EXERCISE REQUIREMENTS :: In the page text below, why does the writer guess that costs will increase? Answer in one to three sentences.

PAGE TEXT ::
'''

46% facility UtilizationKakwa per BOE/Mix
35% Condensate
23% Liquids
42% Gas
That make every boe of production at Kakwa worth over $80 dollars Canadian a boe, with gas at $7 dollars U.S. and Condensate $107 U.S.
So your asking yourself, should we pour more money into Attachie? yes before we have a first nations agreement, and yes before Trudeau tells us what the new enviromental standards will be, then kick off a 2 year build out for the Attachie project. Maybe then they will figure out what the real economics will be and tell us in a meaningful way, ROI, Type Curves, etc. However as we speak we really don't have a development agreement in place with first nations, and my guess is that all the costs will increase, a bigger spend will be required to address all the first nations and enviromental concerns, both moving targets.
When is the sun going to rise over sunrise, that announced the spend, but they really don't give shareholders any insight to project start dates and how they may impact CF and production. Maybe that is because accounting prepares all the presentaions.
What happened at Kakwa, when they capped the production there to pursue a small improvement in efficiency they were budgeting 1/2 the CF per boe that they are currently receiving today. With the published drilling cost reduction of 16% you would expect that the highest netback barrels in the ARX profolio to be valueable to management, but no?

'''

PROVIDED INFORMATION ::
'''

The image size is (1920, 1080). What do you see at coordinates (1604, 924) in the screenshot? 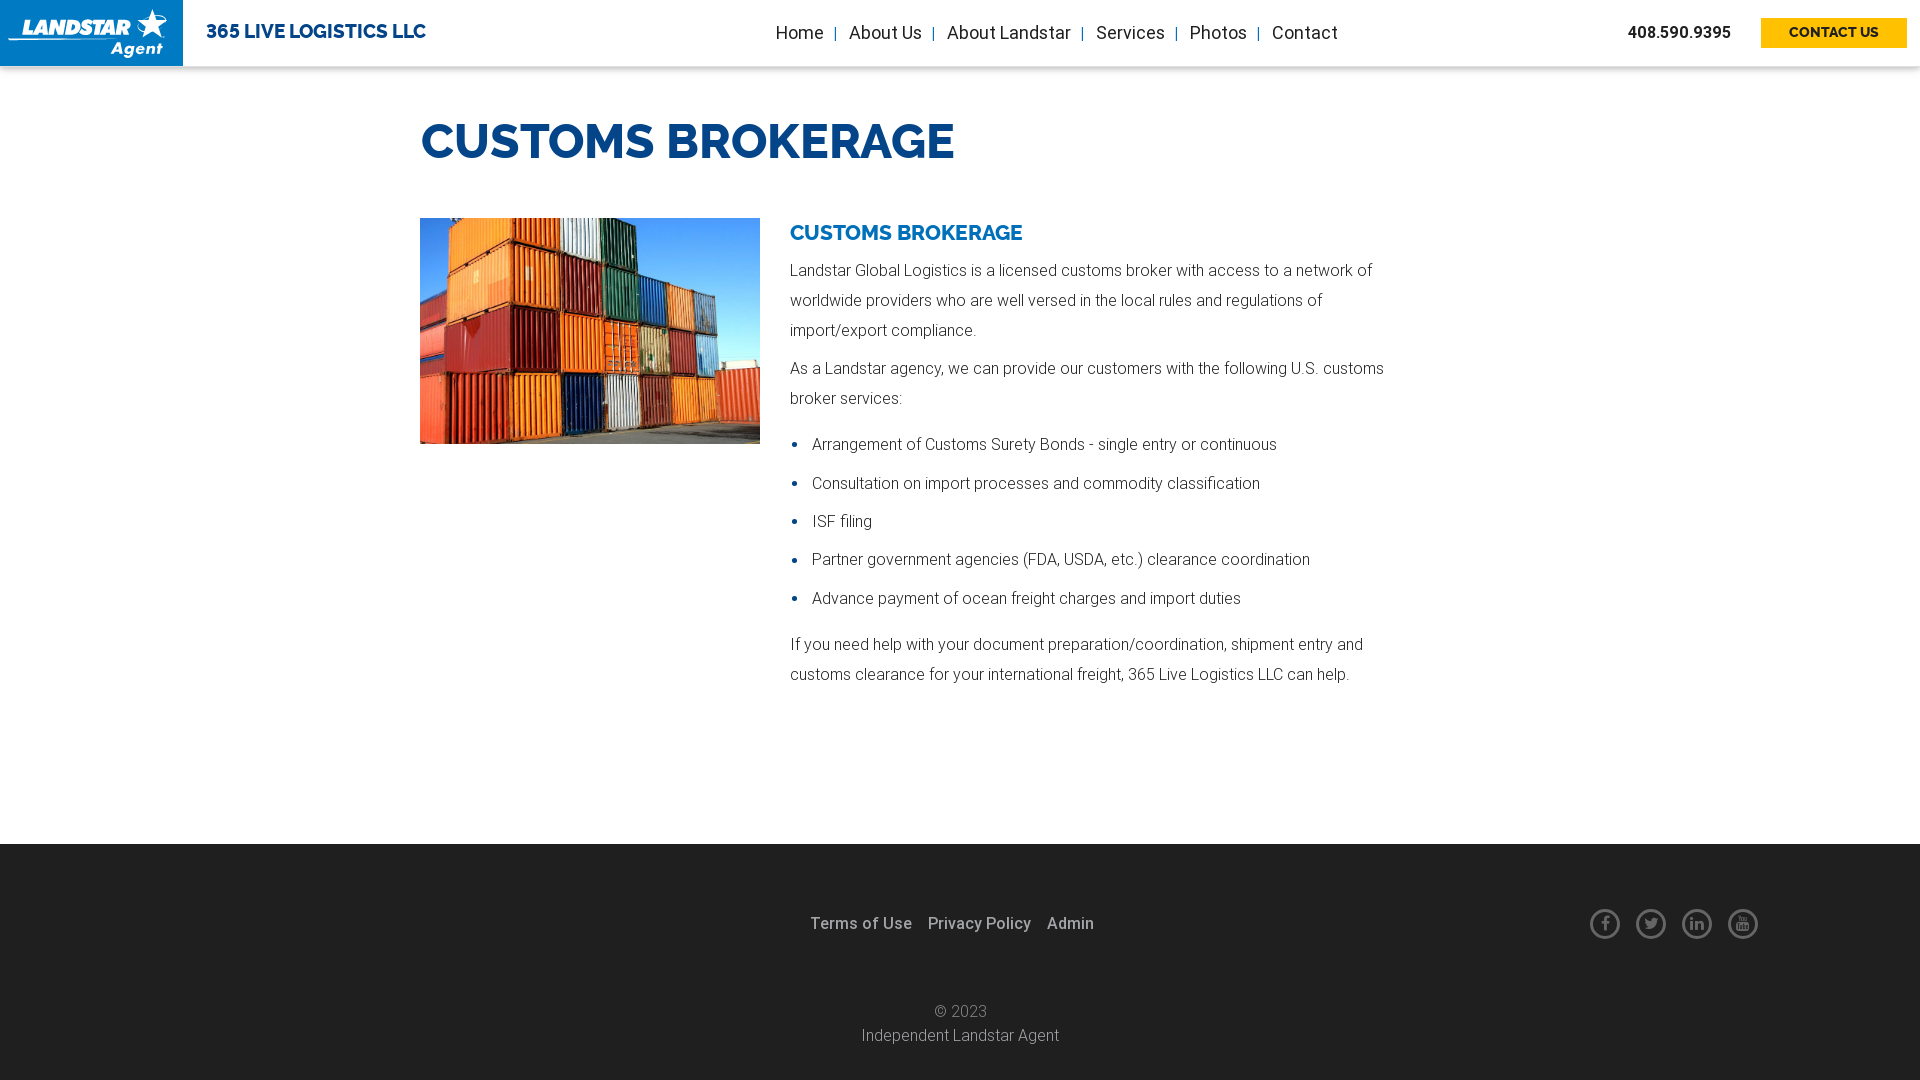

'''
'''

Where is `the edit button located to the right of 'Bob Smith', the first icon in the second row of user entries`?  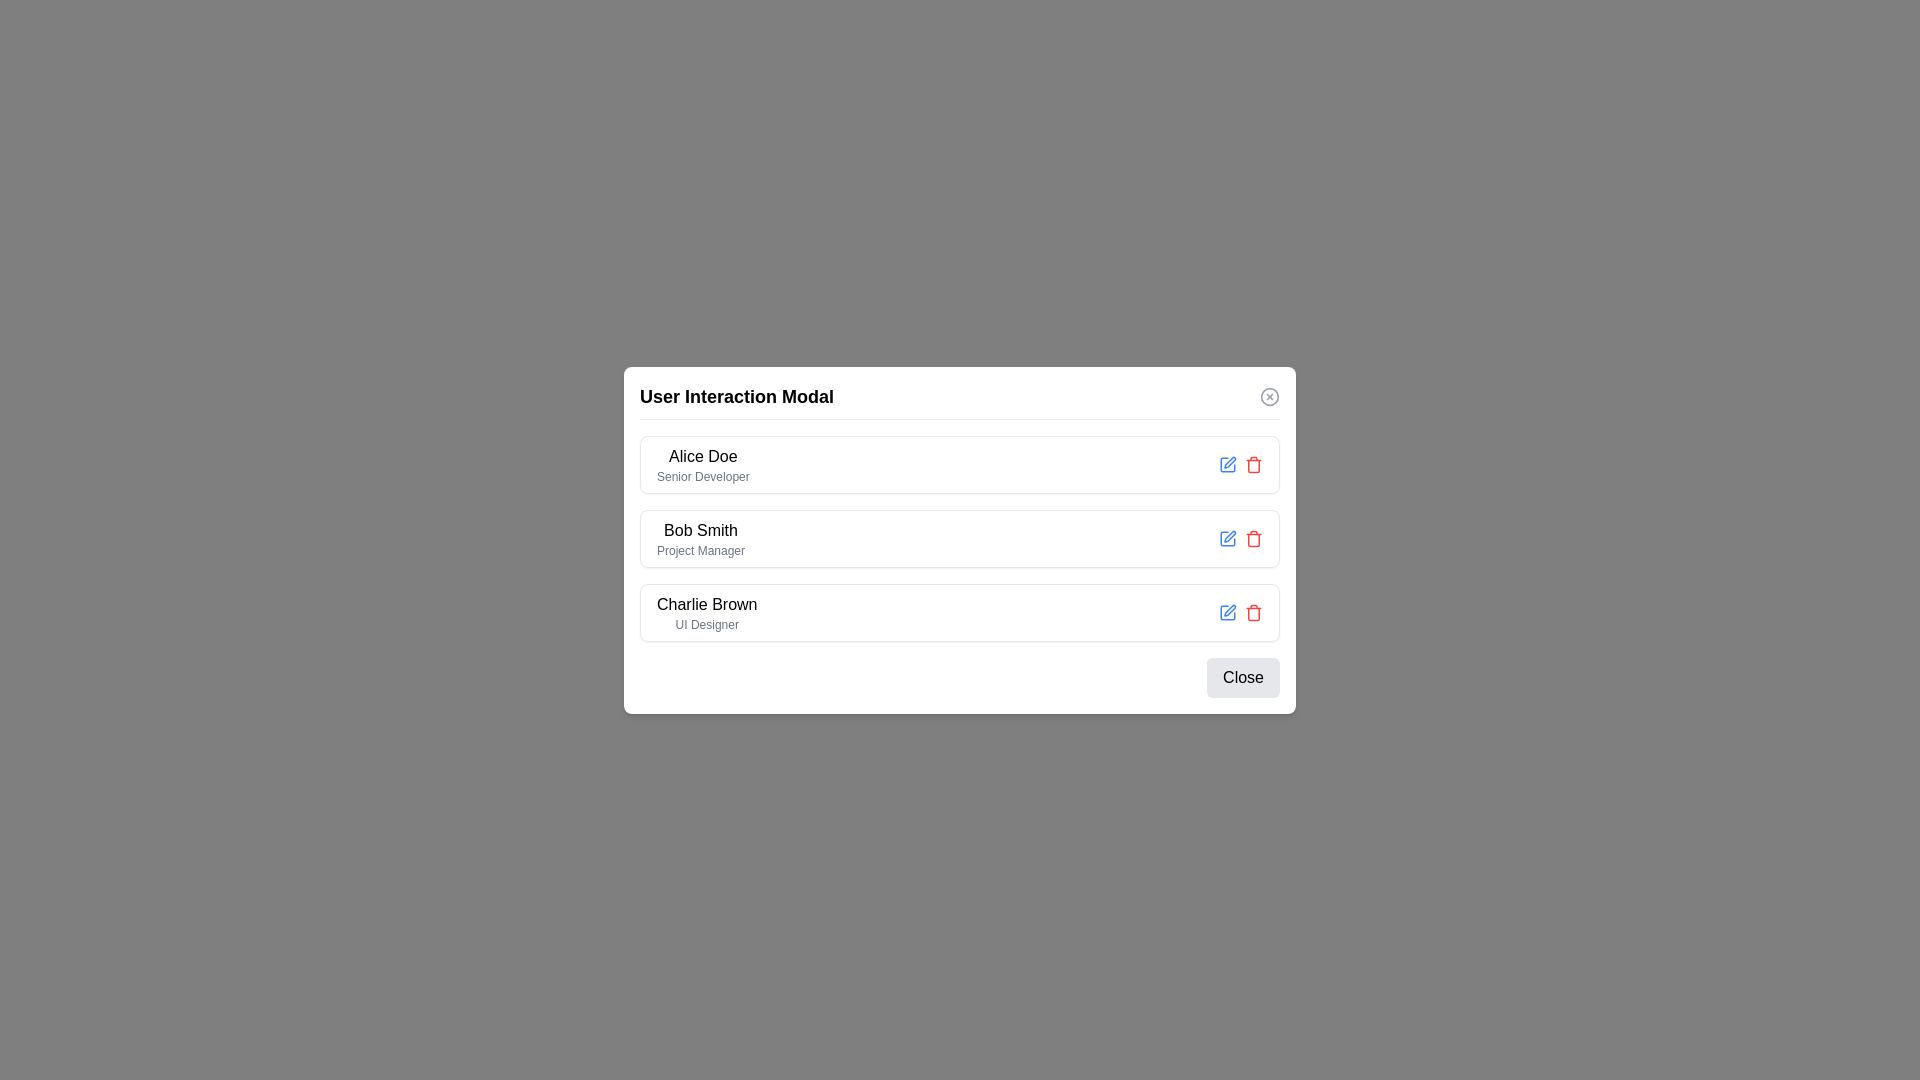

'''

RESULT :: There is not yet a development agreement with First Nations, so the writer expects a bigger spend to be needed to address First Nations and environmental concerns. Both of these are moving targets.